夕学レポート
2012年09月27日
第24回 1/25(金) 與那覇潤さん
第24回 1/25(金)は愛知県立大学准教授の與那覇潤先生です。
與那覇先生は、日本近代史を専門とする若き歴史学者で、『中国化する日本』という本でスケールの大きな歴史観を展開され、話題になりました。
明治維新以降、日本は西洋流の近代化(富国強兵と殖産興業)を積極的に押し進めた。急ぐあまりに制御不能に陥り、軍国主義の台頭を許し、昭和日本の破滅を招いてしまった。戦後は形を変えた近代化(民主主義、自由経済)に邁進し、大きな飛躍を遂げたが、いつしかグローバル化に追いつけなくなり、その繁栄は終わりつつある…。
というのがステレオタイプの近代日本のイメージだとすれば、與那覇先生の歴史観は、まったく異なるものです。

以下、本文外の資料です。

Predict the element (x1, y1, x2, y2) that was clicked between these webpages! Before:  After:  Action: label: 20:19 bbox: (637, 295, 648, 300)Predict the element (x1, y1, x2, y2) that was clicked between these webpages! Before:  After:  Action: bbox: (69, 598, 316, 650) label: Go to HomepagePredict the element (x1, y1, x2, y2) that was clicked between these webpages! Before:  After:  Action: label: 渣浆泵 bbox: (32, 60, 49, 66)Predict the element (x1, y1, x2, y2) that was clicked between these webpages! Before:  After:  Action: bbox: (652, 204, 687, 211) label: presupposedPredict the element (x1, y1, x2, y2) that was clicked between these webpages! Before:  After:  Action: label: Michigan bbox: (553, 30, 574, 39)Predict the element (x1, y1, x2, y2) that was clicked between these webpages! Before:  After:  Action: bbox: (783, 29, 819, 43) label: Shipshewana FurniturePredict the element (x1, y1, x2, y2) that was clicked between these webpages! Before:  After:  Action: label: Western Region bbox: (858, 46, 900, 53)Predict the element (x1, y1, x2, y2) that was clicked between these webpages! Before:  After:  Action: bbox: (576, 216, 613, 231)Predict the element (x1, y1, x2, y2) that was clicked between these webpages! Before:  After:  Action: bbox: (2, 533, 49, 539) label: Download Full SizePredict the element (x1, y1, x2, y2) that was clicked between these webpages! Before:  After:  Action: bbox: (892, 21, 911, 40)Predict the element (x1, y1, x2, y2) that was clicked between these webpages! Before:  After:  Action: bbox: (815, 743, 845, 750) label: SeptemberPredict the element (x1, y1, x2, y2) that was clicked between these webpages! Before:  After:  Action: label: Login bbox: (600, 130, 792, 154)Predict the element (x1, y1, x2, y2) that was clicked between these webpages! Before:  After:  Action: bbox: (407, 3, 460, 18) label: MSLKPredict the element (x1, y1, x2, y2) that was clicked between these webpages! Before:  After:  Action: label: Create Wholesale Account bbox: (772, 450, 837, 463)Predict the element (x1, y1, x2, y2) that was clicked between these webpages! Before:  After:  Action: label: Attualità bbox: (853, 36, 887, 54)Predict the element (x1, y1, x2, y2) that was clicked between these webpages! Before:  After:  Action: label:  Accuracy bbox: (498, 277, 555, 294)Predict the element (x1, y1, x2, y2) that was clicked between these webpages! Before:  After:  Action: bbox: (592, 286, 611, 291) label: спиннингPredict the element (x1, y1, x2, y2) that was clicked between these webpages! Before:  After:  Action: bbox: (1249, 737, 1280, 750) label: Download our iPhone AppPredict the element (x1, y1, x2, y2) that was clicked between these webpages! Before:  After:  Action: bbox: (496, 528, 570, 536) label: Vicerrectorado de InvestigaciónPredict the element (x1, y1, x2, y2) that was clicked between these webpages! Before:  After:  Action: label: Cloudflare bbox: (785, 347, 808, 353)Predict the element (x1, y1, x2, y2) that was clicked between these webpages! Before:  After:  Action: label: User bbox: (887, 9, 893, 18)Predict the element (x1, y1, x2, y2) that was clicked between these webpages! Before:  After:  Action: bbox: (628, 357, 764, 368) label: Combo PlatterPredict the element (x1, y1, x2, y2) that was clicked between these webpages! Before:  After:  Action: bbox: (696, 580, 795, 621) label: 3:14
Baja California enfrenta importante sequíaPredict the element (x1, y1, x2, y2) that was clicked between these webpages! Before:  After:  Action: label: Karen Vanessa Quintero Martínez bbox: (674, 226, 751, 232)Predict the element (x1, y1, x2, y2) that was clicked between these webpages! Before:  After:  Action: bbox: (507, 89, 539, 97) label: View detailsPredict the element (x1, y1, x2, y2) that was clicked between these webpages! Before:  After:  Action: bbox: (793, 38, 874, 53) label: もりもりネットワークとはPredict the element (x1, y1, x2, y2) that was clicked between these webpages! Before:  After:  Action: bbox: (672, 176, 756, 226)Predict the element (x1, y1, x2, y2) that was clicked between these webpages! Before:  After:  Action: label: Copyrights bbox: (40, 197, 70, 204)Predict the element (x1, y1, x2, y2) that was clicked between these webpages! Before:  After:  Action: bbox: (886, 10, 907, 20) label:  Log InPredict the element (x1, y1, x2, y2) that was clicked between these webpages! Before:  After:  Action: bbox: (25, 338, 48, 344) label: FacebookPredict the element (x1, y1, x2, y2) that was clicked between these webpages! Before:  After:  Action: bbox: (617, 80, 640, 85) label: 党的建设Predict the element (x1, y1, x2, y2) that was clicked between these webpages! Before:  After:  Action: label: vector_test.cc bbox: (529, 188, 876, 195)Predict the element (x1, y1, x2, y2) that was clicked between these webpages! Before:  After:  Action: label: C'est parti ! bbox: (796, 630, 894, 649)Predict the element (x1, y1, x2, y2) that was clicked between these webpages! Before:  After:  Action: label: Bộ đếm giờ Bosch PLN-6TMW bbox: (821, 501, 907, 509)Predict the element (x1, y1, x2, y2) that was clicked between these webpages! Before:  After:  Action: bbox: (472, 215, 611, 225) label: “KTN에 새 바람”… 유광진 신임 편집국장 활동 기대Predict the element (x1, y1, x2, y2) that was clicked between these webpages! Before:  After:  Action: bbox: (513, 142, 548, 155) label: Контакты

明治日本が歩んだ道は、西洋流の近代化ではなく、千年前の宋朝中国が確立した「中国化」の道であった。
いま、世界で進行しつつグローバル化とは、実は「中国化」そのものである。
という歴史観です。
與那覇先生のいう「中国化」とは、
「経済や社会を徹底して自由化する一方で、政治の秩序は一極支配によって強権的に維持支配する」という社会のしくみのことです。
この中国化というフレームワークを日本と世界の近現代史にあてはめてみると、近代化の優等生といわれていたはずの日本の衰退・停滞と現代中国の台頭が説明できる、と與那覇先生は言います。
與那覇先生の講義を通して、「アジア独自の近代化」がどのような可能性と罠を持つのか考えてみたいと思います。